== ASSIGNED TASK ==
Each line from the one containing "Architekturfotografie (135, 811)" through the last line of the records below is to be set down exactly; the rest stays out.

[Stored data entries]
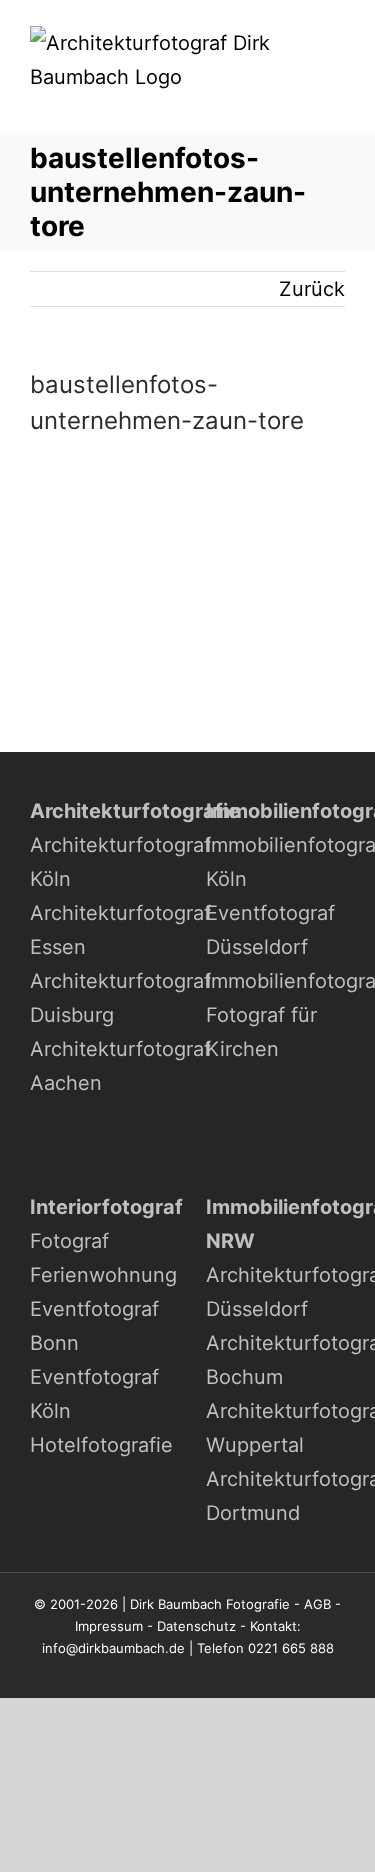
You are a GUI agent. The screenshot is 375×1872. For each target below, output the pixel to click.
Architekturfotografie (135, 811)
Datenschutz (196, 1626)
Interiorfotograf (106, 1207)
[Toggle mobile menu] (337, 104)
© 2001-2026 (76, 1604)
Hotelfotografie (101, 1445)
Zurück (312, 289)
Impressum (109, 1626)
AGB (317, 1604)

== TASK ANSWER ==
Architekturfotografie (135, 811)
Datenschutz (196, 1626)
Interiorfotograf (106, 1207)
[Toggle mobile menu] (337, 104)
© 2001-2026 (76, 1604)
Hotelfotografie (101, 1445)
Zurück (312, 289)
Impressum (109, 1626)
AGB (317, 1604)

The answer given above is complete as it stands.